The ``metadata`` field is ``None`` except for:
* ``datetimetz``: ``{'timezone': zone, 'unit': 'ns'}``, e.g. ``{'timezone',
'America/New_York', 'unit': 'ns'}``. The ``'unit'`` is optional, and if
omitted it is assumed to be nanoseconds.
* ``categorical``: ``{'num_categories': K, 'ordered': is_ordered, 'type': $TYPE}``
* Here ``'type'`` is optional, and can be a nested pandas type specification
here (but not categorical)
* ``unicode``: ``{'encoding': encoding}``
* The encoding is optional, and if not present is UTF-8
* ``object``: ``{'encoding': encoding}``. Objects can be serialized and stored
in ``BYTE_ARRAY`` Parquet columns. The encoding can be one of:
* ``'pickle'``
* ``'bson'``
* ``'json'``
* ``timedelta``: ``{'unit': 'ns'}``. The ``'unit'`` is optional, and if omitted
it is assumed to be nanoseconds. This metadata is optional altogether
For types other than these, the ``'metadata'`` key can be
omitted.
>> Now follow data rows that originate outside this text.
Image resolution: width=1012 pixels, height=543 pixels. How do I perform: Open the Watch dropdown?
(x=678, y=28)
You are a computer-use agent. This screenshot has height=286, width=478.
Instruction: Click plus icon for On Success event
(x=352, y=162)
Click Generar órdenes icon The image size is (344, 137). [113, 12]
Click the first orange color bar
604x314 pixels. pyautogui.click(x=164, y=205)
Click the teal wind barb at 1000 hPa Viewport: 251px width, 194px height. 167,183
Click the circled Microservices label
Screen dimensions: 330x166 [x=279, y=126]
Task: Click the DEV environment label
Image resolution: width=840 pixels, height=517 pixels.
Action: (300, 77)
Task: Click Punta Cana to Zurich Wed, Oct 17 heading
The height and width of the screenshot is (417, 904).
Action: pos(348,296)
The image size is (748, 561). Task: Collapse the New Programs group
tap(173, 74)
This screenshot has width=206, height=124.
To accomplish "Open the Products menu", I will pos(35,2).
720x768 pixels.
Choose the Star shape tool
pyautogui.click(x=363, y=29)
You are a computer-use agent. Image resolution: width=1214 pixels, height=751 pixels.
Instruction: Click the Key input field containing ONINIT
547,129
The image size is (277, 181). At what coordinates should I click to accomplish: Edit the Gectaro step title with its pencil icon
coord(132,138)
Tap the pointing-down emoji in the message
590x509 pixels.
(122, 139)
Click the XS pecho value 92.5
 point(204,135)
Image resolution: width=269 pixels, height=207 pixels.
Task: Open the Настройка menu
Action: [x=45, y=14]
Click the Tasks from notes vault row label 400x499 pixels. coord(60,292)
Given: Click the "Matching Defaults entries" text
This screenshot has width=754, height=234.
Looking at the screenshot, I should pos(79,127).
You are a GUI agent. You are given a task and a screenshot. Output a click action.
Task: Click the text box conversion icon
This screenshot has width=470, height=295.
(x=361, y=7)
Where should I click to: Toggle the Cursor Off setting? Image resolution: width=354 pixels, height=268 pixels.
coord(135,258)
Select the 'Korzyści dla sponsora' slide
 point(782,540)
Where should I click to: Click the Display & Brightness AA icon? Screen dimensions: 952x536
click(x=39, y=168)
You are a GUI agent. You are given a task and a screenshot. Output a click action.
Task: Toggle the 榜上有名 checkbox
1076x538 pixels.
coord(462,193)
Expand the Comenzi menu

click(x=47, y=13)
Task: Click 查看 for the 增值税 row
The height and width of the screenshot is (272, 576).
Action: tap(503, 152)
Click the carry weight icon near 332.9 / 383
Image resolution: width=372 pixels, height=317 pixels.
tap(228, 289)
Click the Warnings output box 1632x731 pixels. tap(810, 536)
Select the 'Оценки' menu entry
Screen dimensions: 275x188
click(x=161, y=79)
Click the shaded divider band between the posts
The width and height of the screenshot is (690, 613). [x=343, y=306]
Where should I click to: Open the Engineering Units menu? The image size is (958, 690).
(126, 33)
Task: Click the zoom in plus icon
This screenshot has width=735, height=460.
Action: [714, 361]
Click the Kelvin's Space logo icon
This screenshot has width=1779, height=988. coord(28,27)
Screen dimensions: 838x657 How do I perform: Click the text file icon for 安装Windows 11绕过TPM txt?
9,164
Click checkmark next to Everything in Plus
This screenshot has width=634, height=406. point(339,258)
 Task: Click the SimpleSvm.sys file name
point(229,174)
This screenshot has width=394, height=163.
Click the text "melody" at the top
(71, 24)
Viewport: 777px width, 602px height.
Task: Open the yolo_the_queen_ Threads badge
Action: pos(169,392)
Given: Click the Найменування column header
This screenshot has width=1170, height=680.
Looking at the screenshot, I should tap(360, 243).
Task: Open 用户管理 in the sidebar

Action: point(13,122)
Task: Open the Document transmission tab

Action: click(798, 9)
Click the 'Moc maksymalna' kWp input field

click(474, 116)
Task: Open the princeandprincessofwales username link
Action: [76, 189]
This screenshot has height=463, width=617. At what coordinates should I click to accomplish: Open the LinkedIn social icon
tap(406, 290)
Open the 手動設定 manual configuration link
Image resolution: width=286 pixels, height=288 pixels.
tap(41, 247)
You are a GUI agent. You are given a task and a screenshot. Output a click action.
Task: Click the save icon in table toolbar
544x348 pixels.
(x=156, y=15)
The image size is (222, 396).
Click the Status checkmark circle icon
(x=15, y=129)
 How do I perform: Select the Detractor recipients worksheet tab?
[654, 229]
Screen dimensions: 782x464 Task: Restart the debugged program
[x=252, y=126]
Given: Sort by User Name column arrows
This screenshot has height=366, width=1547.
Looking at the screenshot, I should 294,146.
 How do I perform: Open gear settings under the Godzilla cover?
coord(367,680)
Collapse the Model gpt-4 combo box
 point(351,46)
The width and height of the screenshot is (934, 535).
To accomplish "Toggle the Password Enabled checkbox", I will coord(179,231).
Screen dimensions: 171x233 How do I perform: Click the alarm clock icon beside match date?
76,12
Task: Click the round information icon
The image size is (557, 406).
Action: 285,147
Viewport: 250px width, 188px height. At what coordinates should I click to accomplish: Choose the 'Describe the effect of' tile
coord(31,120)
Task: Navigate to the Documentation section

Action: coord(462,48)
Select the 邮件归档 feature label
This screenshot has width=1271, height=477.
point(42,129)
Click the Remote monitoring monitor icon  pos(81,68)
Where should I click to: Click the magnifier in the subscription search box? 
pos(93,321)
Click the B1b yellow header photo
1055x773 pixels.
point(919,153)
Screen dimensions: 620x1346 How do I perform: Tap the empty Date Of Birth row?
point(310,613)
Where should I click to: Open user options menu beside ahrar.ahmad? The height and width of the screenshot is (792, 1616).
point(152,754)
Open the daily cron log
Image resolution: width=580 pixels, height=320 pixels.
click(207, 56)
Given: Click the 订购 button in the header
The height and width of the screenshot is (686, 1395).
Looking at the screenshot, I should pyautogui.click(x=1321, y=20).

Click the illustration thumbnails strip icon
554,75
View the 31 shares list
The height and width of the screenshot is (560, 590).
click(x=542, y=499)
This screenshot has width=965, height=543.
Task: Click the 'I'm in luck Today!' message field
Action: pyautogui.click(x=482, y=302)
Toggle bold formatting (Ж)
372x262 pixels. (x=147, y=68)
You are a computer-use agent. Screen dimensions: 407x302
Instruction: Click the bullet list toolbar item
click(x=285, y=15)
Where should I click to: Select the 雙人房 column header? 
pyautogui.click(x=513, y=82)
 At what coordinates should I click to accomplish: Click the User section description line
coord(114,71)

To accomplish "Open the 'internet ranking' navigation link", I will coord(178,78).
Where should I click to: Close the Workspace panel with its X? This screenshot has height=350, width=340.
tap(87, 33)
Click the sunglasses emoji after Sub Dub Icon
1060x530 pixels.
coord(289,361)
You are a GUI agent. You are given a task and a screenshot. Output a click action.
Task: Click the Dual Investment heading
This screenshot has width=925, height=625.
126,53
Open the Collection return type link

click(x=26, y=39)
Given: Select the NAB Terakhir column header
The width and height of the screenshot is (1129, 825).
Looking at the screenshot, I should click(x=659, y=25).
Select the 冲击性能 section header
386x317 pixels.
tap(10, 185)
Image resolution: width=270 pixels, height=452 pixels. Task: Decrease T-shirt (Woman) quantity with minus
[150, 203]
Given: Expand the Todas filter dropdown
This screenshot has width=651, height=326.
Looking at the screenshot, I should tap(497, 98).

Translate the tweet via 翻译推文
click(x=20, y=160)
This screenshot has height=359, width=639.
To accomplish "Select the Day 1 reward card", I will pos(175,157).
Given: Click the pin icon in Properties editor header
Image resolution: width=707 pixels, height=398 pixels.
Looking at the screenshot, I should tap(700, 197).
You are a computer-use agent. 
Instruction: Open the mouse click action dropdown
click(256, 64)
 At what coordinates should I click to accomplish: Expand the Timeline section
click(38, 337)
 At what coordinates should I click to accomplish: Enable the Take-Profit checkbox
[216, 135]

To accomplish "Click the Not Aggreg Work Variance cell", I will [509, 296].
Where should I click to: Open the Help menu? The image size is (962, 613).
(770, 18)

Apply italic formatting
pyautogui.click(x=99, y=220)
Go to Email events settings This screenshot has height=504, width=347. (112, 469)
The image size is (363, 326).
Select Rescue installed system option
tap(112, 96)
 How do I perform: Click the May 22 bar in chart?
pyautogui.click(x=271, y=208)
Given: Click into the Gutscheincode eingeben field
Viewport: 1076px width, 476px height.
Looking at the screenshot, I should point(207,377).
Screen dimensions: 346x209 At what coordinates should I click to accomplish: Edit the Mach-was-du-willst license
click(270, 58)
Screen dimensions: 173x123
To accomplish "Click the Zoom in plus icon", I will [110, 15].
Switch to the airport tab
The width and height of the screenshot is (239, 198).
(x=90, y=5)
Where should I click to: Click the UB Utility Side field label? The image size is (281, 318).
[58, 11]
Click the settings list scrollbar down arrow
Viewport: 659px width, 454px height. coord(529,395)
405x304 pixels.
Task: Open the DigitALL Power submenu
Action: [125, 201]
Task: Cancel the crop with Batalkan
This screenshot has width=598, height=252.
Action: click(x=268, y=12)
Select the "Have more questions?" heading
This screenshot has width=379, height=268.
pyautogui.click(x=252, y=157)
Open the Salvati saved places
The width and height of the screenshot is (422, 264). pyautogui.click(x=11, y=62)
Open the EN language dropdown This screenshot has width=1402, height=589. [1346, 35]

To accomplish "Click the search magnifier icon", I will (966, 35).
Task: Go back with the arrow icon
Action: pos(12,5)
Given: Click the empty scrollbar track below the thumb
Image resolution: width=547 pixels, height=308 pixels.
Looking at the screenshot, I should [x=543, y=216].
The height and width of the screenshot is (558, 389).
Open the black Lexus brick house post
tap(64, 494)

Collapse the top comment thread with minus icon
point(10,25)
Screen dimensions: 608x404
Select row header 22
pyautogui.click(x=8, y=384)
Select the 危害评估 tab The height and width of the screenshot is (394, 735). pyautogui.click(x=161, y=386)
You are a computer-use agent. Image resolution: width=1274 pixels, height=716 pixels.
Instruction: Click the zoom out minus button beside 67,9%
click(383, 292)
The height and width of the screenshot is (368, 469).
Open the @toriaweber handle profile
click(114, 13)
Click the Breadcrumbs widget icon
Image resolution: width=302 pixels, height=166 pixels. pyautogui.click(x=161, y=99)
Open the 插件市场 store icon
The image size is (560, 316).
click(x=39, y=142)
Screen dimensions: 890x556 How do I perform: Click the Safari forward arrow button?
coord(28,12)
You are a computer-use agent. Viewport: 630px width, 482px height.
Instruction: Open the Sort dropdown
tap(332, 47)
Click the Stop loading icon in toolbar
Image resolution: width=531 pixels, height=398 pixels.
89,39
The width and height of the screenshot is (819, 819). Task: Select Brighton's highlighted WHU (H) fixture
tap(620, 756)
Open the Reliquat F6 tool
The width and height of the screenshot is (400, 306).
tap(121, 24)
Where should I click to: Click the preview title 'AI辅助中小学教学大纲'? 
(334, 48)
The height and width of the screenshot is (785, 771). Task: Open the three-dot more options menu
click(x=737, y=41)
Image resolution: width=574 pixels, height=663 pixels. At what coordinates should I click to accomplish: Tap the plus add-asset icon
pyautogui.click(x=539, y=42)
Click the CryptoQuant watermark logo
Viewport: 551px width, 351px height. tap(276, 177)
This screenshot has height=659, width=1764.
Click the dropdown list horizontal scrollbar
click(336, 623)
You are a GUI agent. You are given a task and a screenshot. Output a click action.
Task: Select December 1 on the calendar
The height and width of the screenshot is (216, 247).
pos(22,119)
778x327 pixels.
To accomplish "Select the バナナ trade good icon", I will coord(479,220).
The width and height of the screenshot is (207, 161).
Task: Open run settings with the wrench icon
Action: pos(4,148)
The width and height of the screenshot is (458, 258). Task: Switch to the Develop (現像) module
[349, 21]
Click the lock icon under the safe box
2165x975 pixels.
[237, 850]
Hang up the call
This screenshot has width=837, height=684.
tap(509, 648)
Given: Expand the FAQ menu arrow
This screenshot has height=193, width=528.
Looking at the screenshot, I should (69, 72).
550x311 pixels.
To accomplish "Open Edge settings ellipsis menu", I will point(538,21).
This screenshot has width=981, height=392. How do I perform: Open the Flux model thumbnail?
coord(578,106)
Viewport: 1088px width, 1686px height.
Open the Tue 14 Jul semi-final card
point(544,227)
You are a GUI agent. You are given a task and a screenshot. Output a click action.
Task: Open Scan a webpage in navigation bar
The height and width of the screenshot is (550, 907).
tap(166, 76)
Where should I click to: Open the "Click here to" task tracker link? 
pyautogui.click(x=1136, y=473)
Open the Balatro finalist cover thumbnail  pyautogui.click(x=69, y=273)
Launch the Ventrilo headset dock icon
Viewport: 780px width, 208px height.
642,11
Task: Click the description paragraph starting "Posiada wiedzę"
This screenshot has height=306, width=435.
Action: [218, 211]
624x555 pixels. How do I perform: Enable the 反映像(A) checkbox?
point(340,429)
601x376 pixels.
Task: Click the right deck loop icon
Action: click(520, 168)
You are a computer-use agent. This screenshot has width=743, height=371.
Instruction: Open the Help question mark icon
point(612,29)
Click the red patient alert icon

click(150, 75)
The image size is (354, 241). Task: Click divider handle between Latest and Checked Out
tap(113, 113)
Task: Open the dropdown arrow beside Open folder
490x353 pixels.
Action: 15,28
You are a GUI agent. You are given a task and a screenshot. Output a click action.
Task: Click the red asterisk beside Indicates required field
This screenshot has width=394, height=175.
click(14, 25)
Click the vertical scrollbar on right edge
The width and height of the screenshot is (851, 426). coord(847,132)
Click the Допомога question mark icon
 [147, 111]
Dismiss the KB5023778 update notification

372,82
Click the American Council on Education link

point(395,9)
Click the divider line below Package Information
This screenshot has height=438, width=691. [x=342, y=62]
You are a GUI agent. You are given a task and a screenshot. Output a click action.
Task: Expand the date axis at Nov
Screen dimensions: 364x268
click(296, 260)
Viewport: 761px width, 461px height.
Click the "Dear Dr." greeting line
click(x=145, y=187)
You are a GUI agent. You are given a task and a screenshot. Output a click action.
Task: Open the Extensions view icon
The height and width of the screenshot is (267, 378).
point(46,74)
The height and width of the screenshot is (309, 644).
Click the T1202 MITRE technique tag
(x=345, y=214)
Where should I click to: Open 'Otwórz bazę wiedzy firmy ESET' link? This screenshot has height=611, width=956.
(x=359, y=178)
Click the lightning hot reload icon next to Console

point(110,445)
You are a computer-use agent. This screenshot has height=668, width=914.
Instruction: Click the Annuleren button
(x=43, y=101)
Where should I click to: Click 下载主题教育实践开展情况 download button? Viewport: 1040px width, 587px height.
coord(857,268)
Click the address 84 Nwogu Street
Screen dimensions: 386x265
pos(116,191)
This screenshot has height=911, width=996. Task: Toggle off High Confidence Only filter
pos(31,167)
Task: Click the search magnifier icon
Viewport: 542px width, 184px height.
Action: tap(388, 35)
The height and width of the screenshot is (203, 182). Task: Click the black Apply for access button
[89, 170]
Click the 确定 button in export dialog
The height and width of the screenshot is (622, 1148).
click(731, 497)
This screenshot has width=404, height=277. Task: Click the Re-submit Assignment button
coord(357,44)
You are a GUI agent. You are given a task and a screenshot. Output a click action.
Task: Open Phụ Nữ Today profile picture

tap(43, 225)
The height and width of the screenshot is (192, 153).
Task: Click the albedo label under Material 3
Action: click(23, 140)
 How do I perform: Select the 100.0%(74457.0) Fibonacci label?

Implementations can assume ``None`` if the key is not present.
As an example of fully-formed metadata:
.. code-block:: text
{'index_columns': ['__index_level_0__'],
'column_indexes': [
{'name': None,
'field_name': 'None',
'pandas_type': 'unicode',
'numpy_type': 'object',
'metadata': {'encoding': 'UTF-8'}}
],
'columns': [
{'name': 'c0',
'field_name': 'c0',
'pandas_type': 'int8',
'numpy_type': 'int8',
'metadata': None},
{'name': 'c1',
'field_name': 'c1',
'pandas_type': 'bytes',
'numpy_type': 'object',
'metadata': None},
{'name': 'c2',
'field_name': 'c2',
'pandas_type': 'categorical',
'numpy_type': 'int16',
'metadata': {'num_categories': 1000, 'ordered': False}},
{'name': 'c3',
'field_name': 'c3',
'pandas_type': 'datetimetz',
'numpy_type': 'datetime64[ns]',
'metadata': {'timezone': 'America/Los_Angeles'}},
{'name': 'c4',
'field_name': 'c4',
'pandas_type': 'object',
'numpy_type': 'object',
'metadata': {'encoding': 'pickle'}},
{'name': None,
'field_name': '__index_level_0__',
'pandas_type': 'int64',
'numpy_type': 'int64',
'metadata': None}
],
'pandas_version': '1.4.0',
'creator': {
'library': 'pyarrow',
'version': '0.13.0'
}}
|